3. Strong policy support at all levels
A zero-carbon grid also won’t happen without strong clean energy policies, at all levels of government. Evergreen Action, in its Roadmap to 100% Clean Electricity by 2035, has urged Congress to do whatever it takes (eliminating the Senate filibuster, using budget reconciliation, etc.) to pass a federal Clean Electricity Standard. This would require utilities to increase their use of renewable or carbon-free energy resources in electricity generation, and has proven among the most effective state and local policies to reduce carbon emissions. More than two-thirds of voters support such policies.

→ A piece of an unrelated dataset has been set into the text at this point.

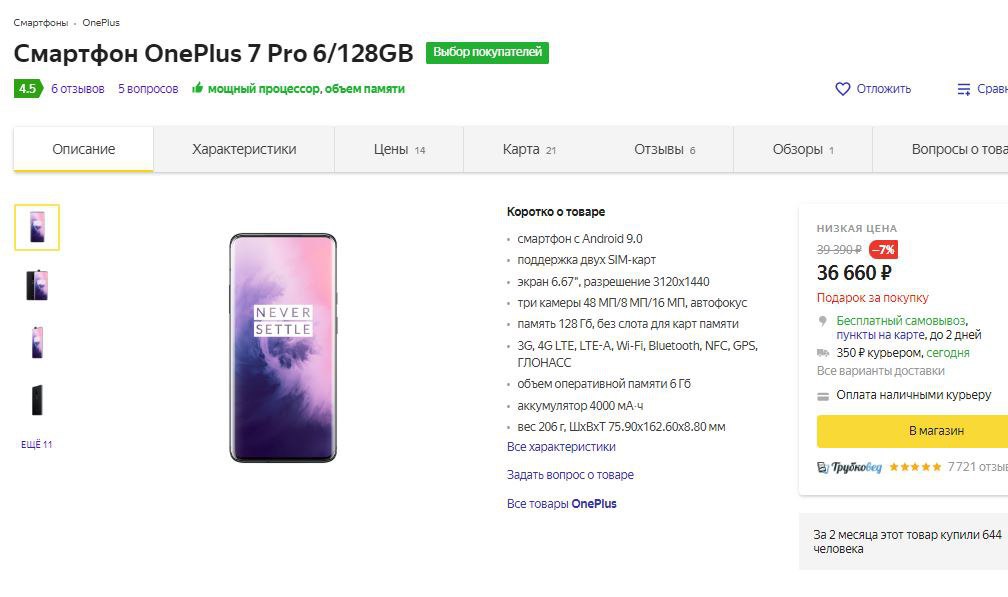1008x597 pixels.
Task: Click the Трубковед shop logo
Action: tap(849, 467)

Here again, policy action in the power sector needs to go hand-in-hand with a nationwide policy push to support 100 percent electric vehicles by 2035. A rapid EV rollout would have huge carbon, health and jobs benefits, contributing to an estimated 45 percent reduction in economy-wide greenhouse gas emissions through 2030.

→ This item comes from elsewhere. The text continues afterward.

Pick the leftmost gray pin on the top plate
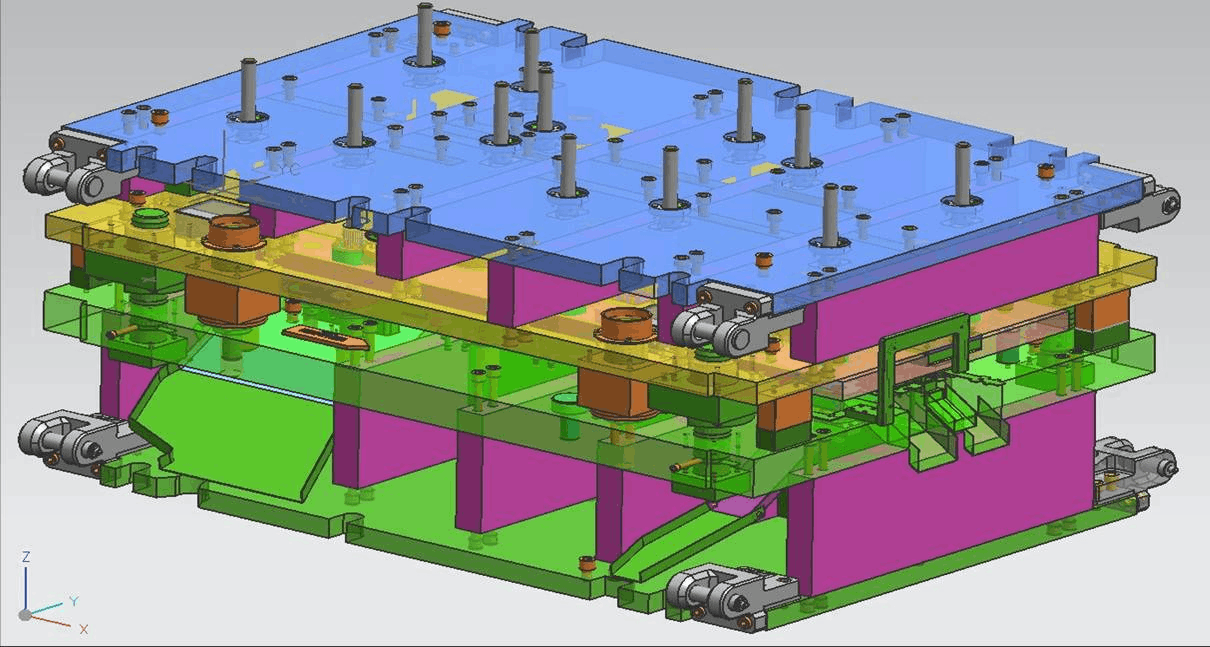 coord(248,88)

4. Bring everybody—including utilities—to the table
Corporations are already playing a big role in the shift to clean electricity through their buying of renewable power, and automakers like GM are making commitments to sell only EVs by 2035. On the consumer side, support for clean energy is high, and there’s rising interest in both rooftop solar and EVs. But ultimately, utilities will be the key players in the shift to 100 percent clean electricity.
Most U.S. utilities’ processes for deciding how to generate their electricity are outdated, favoring “legacy technologies” like coal and natural gas, and they don’t provide a level playing field for renewable energy generation. Over the coming decade, utility investments will need to be aligned with clean energy goals to avoid locking in billions of tons of CO2 emissions and setting back progress on climate. Researchers with RMI recommend that utilities adopt next-generation procurement practices that promote fair competition between different energy sources (including small-scale renewables) and focus on objectives like resilience, decarbonization, and local economic development. By carefully managing the shift to clean electricity, utilities can simultaneously lower electricity bills, cut carbon emissions, and retain reliability.

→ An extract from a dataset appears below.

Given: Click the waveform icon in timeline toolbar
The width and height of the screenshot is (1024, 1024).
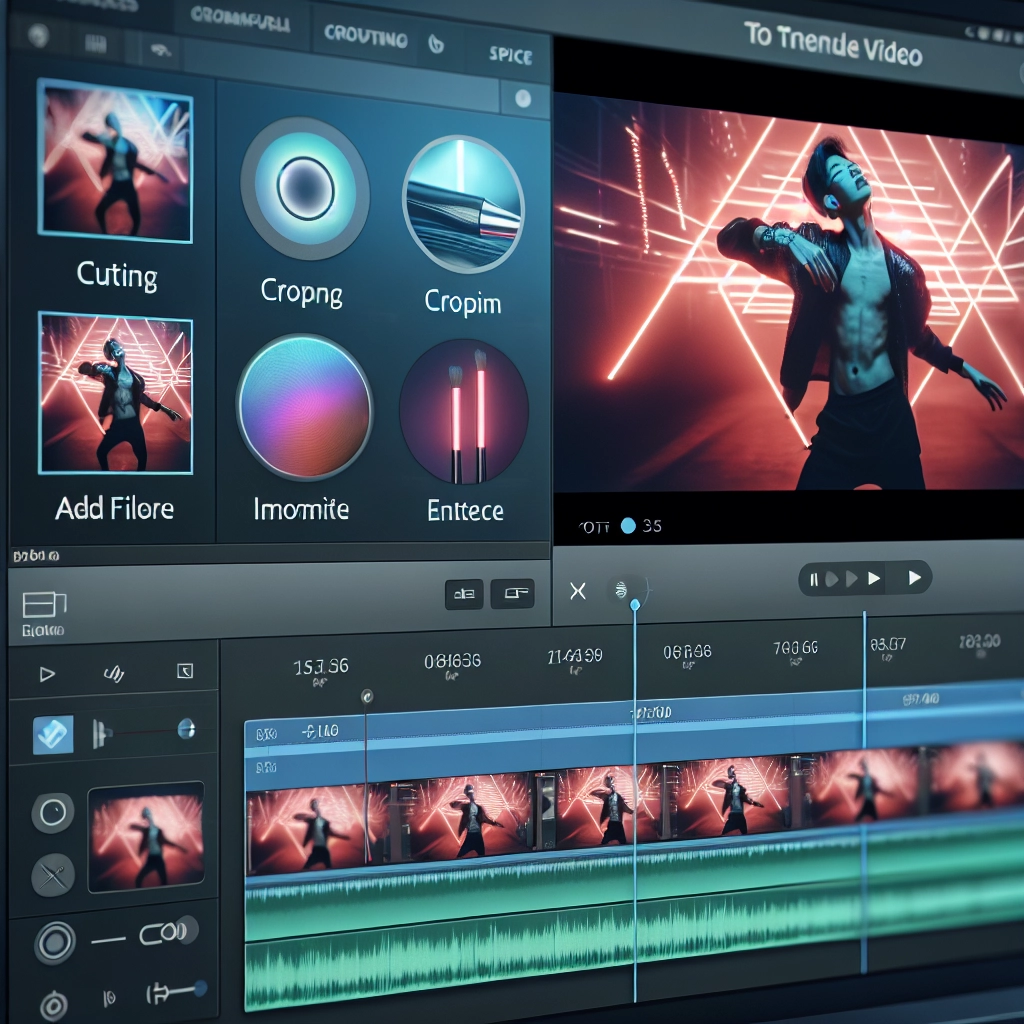Looking at the screenshot, I should 112,673.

5. Consider justice and equity angles
Finally, achieving rapid 100% clean power will require policies that are justice-centered. This includes, for example, designing a Clean Electricity Standard that not only rapidly decarbonizes the power sector, but focuses on equity, good jobs, and community benefits while doing so. EV policies also can be designed to share EV benefits more equally, such as by supporting charging infrastructure in low-income communities or providing point-of-sale rebates to help lower-income buyers. Biden’s plan for 100% clean electricity includes deep commitments to confronting systemic environmental injustice.
Let’s. Get. Going.
Of course, 100 percent clean power isn’t the only solution to addressing the climate crisis—but it’s a big one. We need to go all-in on a clean energy transformation, including harnessing the opportunities of explosive tech growth in both the power and transport sectors. As an author of the LBNL report observed, the U.S. was able to get “halfway to zero” over the past 15 years without really trying very hard, but we still succeeded. The choice now, he says, is “between muddling along as in the past or making a consistent and long-term push.” Let’s opt for the latter.